• **Exercises to complete**
(1) From the blog entries below, set down word for word the passage that begins at the words "Well this week" and stops after the words "feel better. :)".
(2) According to the blog entries below, why did the couple decide that the adoption was not the best idea at that time? Answer in one to three sentences.
** Source text follows **
Sunday, August 28, 2011

Ice cream and stress......What a great combo!

Well this week has been kinda like a roller coaster for us. Right after we decided to move forward with the adoption, I got the news that I may be getting moved to a full time spot in Prescott. Which means more driving, waking up at 3am, and less money. And I only get this spot as long as I have the most seniority of everyone putting in for it. If I don't get this spot then I will have no full time position at all. After getting this news we decided the adoption is not the best idea right now since we don't really know whats going on yet. So with everything going on I have been under a lot of stress. My sister was letting me vent the other night and I told her I was going home to get "chip faced". And that's exactly what I did! A nice bowl of ice cream always makes you feel better. :)

Wednesday, August 3, 2011

Just smile and nod

It's been a little crazy around our house lately. My birthday was on the 31st and a few days before that I thought we were going to a friends house for dinner but I was shocked to find out that it was a surprise birthday party for me. I couldn't believe it, I've never had a surprise party before. I'm never a big fan of my birthday, one because no one ever likes getting older, and two it reminds me I'm getting older and still have no kids. My in laws threw a BBQ for me on my birthday as well. The guys I work with at my station also bought me an ice cream cake and of course had a candle on it that was a headstone and said over the hill, to old to count. Talk about making a girl feel special. :) I feel like a lucky girl to have such amazing people in my life. Lately I've been feeling a little lost and can't seem to find myself. I can't seem to decide "what I want to be when I grow up", what I want to major in, and honestly I could go on and on. Right around my birthday is always a little tougher for me because I have not seem my dad since my 9th birthday party. So 18 years later I have a lot of questions that unfortunately will probably never be answered. I think this is one reason I feel lost sometimes. I basically have a half of my life that I have no idea about. This makes me want a baby even more than usual too. I swear if one more person says "just relax it will happen" one more time I may go postal. Sometime it takes everything I have to smile and nod when I'm told that. I always want to say until you have been in my shoes please keep your comments to yourself. Fertility treatments, medications, disappointment, and hurt feelings have been something that Tony and I have had to get used. I always have a feeling of guilt too when our families ask how much longer till you have a baby. I wish there was something more I could do but this is one thing I have no control over which is difficult because I can be a control freak!
** End of Source text **
** Records follows **
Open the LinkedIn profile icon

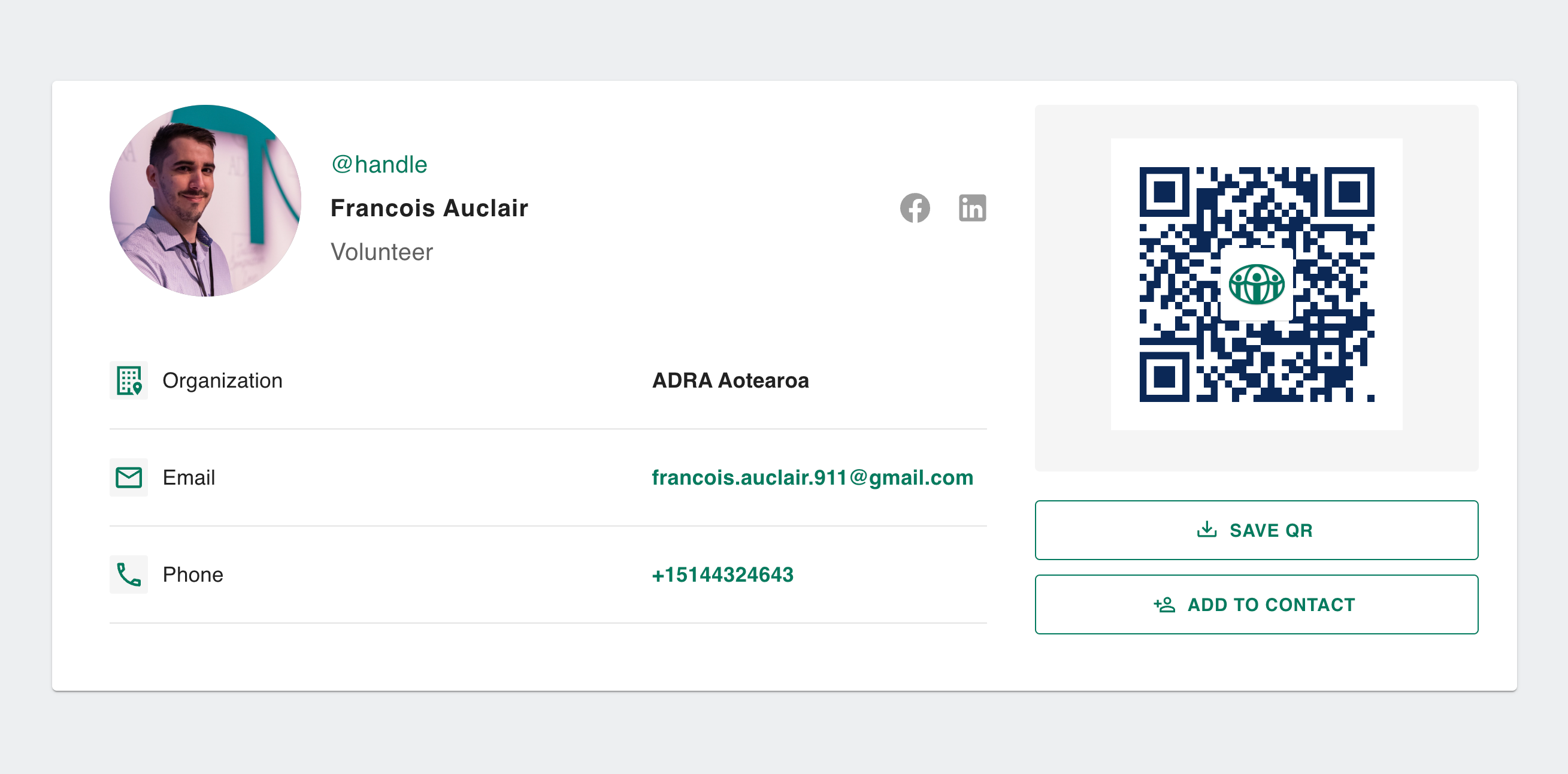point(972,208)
** End of Records **
** Records follows **
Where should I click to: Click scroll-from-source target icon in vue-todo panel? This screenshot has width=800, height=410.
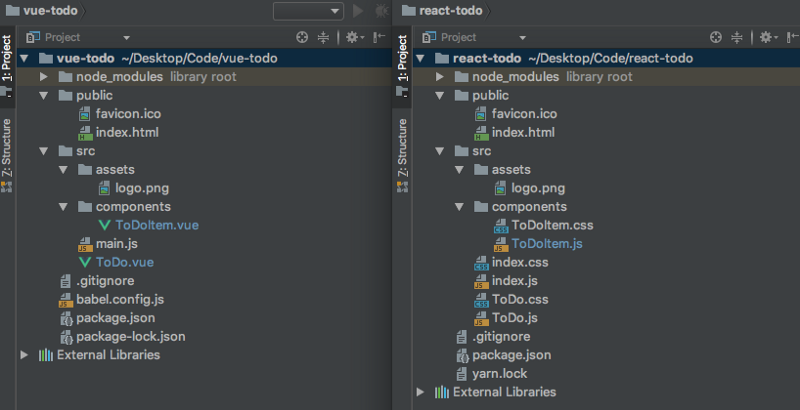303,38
** End of Records **
** Records follows **
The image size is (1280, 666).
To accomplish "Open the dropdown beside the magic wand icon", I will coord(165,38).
** End of Records **
• **Answer section**
(1)
Well this week has been kinda like a roller coaster for us. Right after we decided to move forward with the adoption, I got the news that I may be getting moved to a full time spot in Prescott. Which means more driving, waking up at 3am, and less money. And I only get this spot as long as I have the most seniority of everyone putting in for it. If I don't get this spot then I will have no full time position at all. After getting this news we decided the adoption is not the best idea right now since we don't really know whats going on yet. So with everything going on I have been under a lot of stress. My sister was letting me vent the other night and I told her I was going home to get "chip faced". And that's exactly what I did! A nice bowl of ice cream always makes you feel better. :)

(2) Right after they chose to move forward with the adoption, the writer learned of a possible move to a full-time spot in Prescott, one that depended on having the most seniority among those applying. Since they did not yet really know what was going on, they decided the adoption was not the best idea right now.